### REQUIREMENT
Take each line of the records below that contains the string "Total" and copy it.

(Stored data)
════════
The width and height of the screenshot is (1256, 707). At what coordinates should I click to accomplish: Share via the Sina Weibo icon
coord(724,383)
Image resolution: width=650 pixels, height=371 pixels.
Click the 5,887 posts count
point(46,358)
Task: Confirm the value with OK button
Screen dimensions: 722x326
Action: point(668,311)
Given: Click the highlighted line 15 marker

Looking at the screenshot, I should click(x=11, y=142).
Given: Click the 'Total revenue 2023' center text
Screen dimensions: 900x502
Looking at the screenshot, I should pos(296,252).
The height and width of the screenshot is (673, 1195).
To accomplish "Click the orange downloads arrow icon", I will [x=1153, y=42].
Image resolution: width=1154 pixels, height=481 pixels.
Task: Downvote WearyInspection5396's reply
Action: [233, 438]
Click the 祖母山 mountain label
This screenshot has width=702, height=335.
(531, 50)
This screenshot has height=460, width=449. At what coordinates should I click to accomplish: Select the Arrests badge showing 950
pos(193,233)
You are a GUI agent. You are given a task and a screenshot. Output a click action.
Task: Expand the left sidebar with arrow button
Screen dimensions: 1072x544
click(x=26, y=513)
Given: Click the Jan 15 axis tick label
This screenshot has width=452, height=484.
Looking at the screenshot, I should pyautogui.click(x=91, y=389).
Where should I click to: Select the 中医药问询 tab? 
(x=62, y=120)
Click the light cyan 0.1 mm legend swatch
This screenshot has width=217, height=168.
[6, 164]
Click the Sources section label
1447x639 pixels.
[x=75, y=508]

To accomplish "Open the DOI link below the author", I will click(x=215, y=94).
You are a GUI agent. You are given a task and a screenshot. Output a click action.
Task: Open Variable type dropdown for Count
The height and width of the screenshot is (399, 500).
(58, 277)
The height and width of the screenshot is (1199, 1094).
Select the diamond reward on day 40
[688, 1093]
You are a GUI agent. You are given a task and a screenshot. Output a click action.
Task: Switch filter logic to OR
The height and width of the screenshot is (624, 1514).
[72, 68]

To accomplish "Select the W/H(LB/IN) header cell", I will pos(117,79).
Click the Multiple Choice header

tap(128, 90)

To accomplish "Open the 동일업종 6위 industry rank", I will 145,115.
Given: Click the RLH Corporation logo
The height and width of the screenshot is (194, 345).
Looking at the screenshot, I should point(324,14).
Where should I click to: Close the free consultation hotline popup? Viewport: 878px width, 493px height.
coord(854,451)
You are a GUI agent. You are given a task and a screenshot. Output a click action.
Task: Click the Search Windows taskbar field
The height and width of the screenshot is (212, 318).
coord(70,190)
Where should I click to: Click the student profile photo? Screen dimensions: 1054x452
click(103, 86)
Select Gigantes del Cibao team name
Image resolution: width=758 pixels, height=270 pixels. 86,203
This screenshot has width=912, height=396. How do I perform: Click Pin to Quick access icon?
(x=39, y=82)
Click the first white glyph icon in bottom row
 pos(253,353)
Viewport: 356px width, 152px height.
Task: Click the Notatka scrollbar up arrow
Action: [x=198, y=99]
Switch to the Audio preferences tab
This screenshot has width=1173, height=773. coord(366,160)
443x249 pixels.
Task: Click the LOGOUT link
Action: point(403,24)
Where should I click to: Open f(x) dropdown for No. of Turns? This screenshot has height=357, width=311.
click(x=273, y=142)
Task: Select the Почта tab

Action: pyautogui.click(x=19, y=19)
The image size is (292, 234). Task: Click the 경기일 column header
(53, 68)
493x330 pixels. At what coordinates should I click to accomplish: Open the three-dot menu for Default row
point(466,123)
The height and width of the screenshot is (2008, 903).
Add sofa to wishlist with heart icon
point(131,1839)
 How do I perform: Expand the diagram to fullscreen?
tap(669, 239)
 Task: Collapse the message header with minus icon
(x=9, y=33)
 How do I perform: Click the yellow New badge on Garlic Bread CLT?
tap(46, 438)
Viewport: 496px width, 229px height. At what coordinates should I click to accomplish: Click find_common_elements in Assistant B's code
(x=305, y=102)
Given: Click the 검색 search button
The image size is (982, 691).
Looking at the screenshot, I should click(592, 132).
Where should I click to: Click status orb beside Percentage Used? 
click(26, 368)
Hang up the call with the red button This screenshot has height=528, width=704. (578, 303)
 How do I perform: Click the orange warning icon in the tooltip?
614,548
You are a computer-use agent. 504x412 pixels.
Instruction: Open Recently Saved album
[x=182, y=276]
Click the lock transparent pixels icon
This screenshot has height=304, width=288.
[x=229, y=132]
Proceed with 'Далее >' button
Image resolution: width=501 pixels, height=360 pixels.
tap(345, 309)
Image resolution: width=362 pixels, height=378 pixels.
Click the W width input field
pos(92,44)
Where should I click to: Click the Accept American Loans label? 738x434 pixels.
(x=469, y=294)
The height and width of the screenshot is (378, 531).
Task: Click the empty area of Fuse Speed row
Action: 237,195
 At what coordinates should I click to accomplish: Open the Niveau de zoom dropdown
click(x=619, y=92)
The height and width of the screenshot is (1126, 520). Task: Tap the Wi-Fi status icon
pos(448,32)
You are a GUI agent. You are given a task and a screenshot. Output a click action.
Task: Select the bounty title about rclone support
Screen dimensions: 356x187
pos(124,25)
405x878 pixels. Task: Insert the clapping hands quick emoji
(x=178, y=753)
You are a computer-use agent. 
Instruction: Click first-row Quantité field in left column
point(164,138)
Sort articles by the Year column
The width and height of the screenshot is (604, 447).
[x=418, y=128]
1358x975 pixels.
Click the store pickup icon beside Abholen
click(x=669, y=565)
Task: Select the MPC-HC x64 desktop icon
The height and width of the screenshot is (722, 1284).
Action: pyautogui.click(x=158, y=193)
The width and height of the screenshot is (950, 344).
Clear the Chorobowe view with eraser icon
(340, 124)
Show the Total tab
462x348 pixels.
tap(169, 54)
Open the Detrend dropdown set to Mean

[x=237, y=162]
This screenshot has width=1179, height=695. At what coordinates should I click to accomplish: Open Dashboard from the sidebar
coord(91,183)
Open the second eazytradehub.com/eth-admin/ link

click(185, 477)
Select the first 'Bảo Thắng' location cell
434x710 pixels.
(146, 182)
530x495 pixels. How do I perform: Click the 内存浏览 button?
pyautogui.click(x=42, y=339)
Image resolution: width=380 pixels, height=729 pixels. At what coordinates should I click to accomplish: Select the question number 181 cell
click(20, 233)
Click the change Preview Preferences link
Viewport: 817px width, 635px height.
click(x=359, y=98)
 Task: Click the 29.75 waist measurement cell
════════
### WRITTEN ANSWER
Given: Click the 'Total revenue 2023' center text
Show the Total tab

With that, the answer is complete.